Martin Hudson asks Pete Hibbit of Manitou 6 questions

Back in the very early days of the Classic Rock Society we came across many bands that we would probably never have heard of if we hadn’t taken the plunge in to live music. The remit to start with was just to meet in a local pub and play some of the classic rock music that we enjoyed but got little or no attention at that time from radio or pubs and clubs we frequented. So to have a go at organising and running a live show was something new to us all, but something we got very good at by the time I handed over matters in 2009. So one of those bands was a progressive rock unit from Dorset. I can’t remember how we got to know each other but I’m glad we did. The resultant first gig was headlined by The Producers, another Dorset band that had Manitou musicians in its make-up and therefore had some of them playing two sets. For some reason we recorded the Manitou set and sent it out free to the then limited CRS membership on cassette tape. It was called ‘A Rainy Night In Rotherham’. Thanks to Facebook I recently caught up with drummer Pete Hibbit for 6 Questions.


So Pete briefly bring the readers up to date with a condensed history of Manitou and how did we get in touch in the first place?


Our first contact would definitely have been through the Galahad lads. I went to five or six Galahad gigs in the 80s and that’s how I got to know Stuart (Nicholson) and Roy (Keyworth). They will have changed their line-up radically but I’ve known Stuart particularly for years. My memory is awful but I phoned some of the old Manitou guys, Dave Thomas (keyboards) and Harry Skinner, our vocalist to jog our memories and because of the amount of gigs each of us have done in that time it’s hard to remember. The Glen Tilbrook thing was a memory trigger from when we supported him at the CRS.

However, to give a condensed history of Manitou!
Harry Skinner and the original bass player, Nick Simon were actually army bandsmen. Harry was an oboe player and Nick a percussionist. They were in Germany around 1979 and when they came back through a mutual friend, Toby Hammond, they found me as a drummer. We were actually called Morokko and our first gig was at Stonehenge free festival. We got involved with a guy called Rod Garfield and he was the brilliant harmonica player with Alexis Korner and he worked for a company called Manitou, a big French company. Anyway this guy that Harry knew was literally running to Tasmania for charity and it would take him six months. Anyway Rod, who was in marketing, said let’s have Morokko follow him round and play in every town he stops in. It never happened except that we recorded a track called ‘Tasmania’ which never did anything but we had to change our name to Manitou.
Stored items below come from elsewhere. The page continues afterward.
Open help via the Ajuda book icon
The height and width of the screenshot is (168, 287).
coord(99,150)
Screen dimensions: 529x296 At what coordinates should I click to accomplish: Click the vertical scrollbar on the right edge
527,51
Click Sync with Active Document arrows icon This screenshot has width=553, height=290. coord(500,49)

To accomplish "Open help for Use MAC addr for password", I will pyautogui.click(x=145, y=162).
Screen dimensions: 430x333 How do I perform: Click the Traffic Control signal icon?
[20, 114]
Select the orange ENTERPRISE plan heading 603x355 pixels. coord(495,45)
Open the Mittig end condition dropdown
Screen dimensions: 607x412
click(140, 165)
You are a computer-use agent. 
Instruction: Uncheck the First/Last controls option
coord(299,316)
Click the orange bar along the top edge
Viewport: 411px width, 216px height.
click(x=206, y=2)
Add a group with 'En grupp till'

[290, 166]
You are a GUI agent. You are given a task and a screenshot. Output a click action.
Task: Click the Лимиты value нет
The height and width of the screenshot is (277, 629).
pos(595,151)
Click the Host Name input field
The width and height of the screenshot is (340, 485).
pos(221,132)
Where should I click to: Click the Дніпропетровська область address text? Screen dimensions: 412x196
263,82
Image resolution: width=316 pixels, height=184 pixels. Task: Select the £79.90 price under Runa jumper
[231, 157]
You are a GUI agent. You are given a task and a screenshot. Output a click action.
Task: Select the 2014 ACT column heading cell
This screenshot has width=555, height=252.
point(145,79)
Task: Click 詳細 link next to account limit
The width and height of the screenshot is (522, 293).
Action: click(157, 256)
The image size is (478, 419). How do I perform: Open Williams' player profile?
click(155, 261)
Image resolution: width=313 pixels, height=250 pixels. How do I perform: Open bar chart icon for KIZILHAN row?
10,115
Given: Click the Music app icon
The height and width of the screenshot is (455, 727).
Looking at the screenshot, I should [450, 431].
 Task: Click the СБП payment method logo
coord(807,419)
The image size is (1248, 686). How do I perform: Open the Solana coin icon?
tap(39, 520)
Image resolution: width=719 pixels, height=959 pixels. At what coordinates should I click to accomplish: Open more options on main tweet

We researched the red Indian thing about Manitou and kept the name. We gigged and recorded and played all over the country and had a great time. We actually went to Japan and returned and around thirty two / thirty three years old thought this is not going to be big and thought we’d form a band playing covers so we could make some money and finance Manitou and that band was The Producers. Two things happened at that point. Harry discovered his true calling, which was the Blues, so the prog rock thing took a back seat and then all three of us (Harry, Dave Thomas and myself), went to study pop music and jazz in Bournemouth. Basically because Harry had found the Blues and I found being a blues drummer really boring (laughed Pete) and we were all studying as well Manitou kind of fizzled out in about ‘94. We produced one good album, we produced a second album that never got mixed or made but the tracks are around and that’s Manitou in a nutshell really.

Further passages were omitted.